Our primary turkey stalker is the coyote. And we have plenty of them too. Bet that bobcat was mad when he figured out it was foam and not the real thing.
 
Are the Jake and Hen decoys DSD's? Those jakes in the first photo look like they are about to commence an ass whuppin' on your jake decoy...congrats on a nice longbeard with the bow!!!
 
Yea the jake and the hens are DSD's. I was shooting a 125 grain Magnus Bullhead (you can see the longer shaft with a large helical fletched feather in my quiver). I can post a picture or two of the results if anyone is interested in shooting that type of head, but they are a little graphic. I have never shot a bird with a regular broadhead, but have heard quite a few guys lose birds that way. Their vitals are real small, high and far back, and they obviously don't throw much of a blood trail. I think alot of guys just hit birds through the breast meat and end up losing them. Tracking birds is only complicated by the fact that they can fly. All this makes it pretty tough.
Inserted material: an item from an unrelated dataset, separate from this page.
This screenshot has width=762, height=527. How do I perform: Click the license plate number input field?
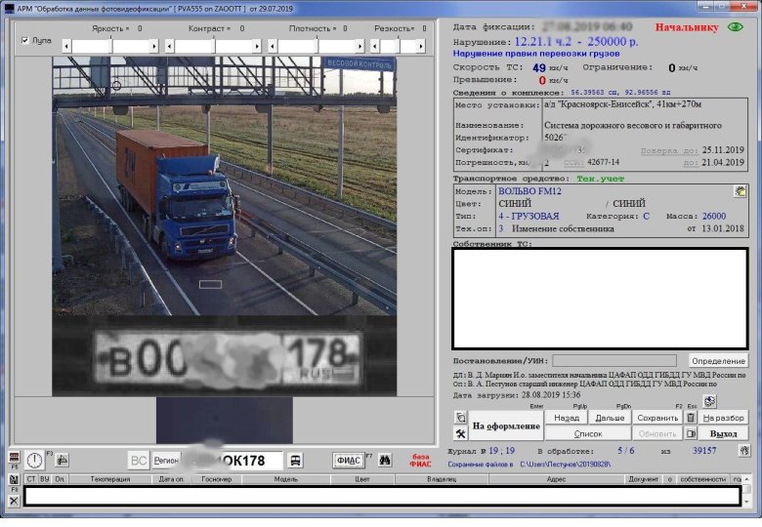coord(233,461)
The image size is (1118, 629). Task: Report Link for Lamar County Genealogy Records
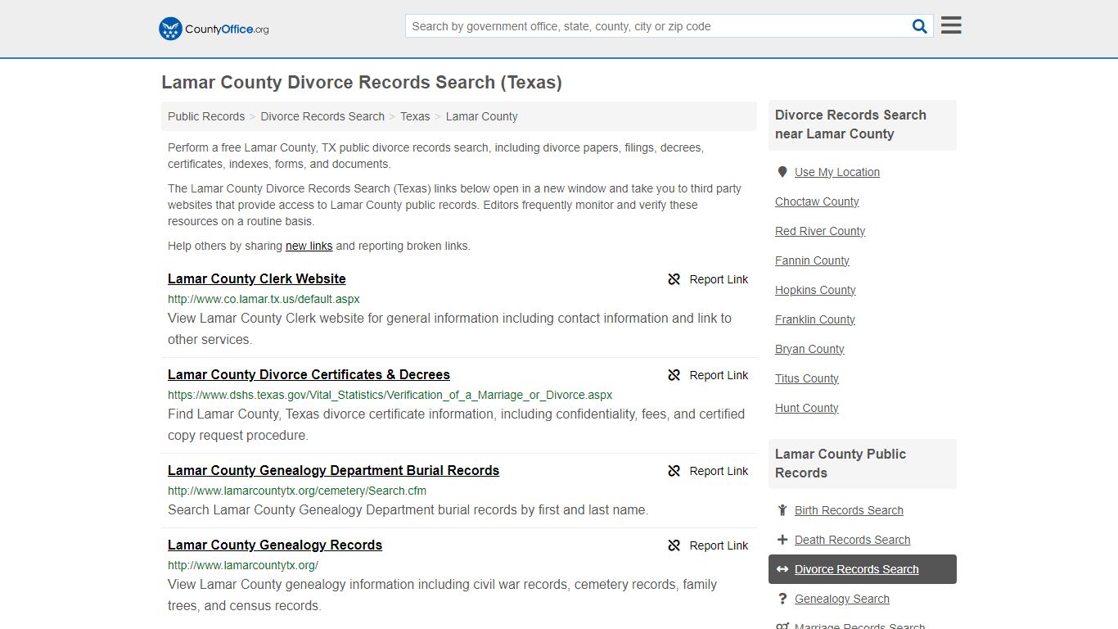pyautogui.click(x=719, y=545)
I would suggest a Bullhead, but you do need to try shooting them into an open layer block style target to see how they fly. I'm going to do more experimenting with arrow shafts and fletching combinations to try to get it a bit more figured out. The Magnus heads have a lifetime warrantee on the head itself, and they include an extra set of blades if I remember correctly. But watch out, they will eat up a block target in mere seconds.
Maybe I will actually have some boat pics in the next couple of weeks!
-Neil
 
Neil,
Thanks for the tips on the bullhead. I will see if my local shop has any and get a few. I wonder if the new Blazers I just got would stabilize one.
 
Bob,
While I don't know for sure, I do not think the Blazers would create enough drag to get the 125 gr. bullheads to fly. Before my dad and I tried the big helical fletched feathers, we fletched the bullhead shafts with 4" Quickspins to see if they would work. I shoot 3 1/8" Quickspins on my fieldpoint/broadhead arrows, and was hoping to make my turkey arrows as close to my others as possible. The 4" Quickspins just didn't have enough drag or spin to stablelize that big Bullhead. I saw a video tip from an archery shop out west that suggests indexing one of the Bullhead's blades down, instead of up, saying that it greatly helped with their accuracy. They said that if they didn't index the blade down, the heads would hit 3-6" left. Who knows why?
Every broadhead company loves to claim that their heads hit exactly the same as field points. It rarely works that way for me it seems. The bullheads are still great heads though. Very durable and kill birds very cleanly. Just experiment with them and practice shooting them (and watch your blades if you are shooting through a blind window). Let me know if you pick some heads up, and how they work for you.